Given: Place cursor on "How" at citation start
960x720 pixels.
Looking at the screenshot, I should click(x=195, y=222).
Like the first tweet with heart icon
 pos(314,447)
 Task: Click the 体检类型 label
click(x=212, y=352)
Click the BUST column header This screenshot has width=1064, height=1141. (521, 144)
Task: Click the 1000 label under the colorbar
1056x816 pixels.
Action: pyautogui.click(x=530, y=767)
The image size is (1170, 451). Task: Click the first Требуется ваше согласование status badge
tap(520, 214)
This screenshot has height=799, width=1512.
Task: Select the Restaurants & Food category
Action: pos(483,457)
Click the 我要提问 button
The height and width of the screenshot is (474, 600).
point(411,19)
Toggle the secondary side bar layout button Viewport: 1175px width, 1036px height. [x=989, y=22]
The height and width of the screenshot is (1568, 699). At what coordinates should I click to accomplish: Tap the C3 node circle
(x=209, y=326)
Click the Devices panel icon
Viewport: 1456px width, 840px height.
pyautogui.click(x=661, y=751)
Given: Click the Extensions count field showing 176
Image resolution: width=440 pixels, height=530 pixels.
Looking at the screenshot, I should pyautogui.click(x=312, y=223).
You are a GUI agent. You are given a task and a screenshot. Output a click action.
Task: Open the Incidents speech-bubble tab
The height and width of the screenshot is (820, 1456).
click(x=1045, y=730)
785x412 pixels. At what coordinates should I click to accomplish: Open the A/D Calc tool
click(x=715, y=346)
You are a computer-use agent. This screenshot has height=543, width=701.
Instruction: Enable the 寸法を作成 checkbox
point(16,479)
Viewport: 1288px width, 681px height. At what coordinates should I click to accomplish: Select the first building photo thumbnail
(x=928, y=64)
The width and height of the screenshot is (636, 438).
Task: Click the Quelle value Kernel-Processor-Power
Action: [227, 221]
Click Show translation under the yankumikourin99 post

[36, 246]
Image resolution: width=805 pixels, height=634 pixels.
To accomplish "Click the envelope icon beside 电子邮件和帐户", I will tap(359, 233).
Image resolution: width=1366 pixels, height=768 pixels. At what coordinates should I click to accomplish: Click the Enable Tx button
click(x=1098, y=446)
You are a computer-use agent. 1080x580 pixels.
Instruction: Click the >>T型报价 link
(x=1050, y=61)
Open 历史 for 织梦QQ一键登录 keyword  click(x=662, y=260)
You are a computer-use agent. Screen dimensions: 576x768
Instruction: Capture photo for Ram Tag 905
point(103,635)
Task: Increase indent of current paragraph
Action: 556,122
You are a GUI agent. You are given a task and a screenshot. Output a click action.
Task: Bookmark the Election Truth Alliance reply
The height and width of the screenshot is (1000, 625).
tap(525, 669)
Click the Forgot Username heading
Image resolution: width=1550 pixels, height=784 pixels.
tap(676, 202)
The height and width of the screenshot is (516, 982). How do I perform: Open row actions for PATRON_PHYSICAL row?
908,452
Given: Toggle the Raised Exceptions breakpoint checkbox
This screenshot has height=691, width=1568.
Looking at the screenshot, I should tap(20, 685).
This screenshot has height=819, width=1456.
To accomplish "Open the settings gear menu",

###

__INSTRUCTIONS TO FOLLOW__: Find how many lines above include "computer"; reply with the number only.

__PROBLEM SOLUTION__: 3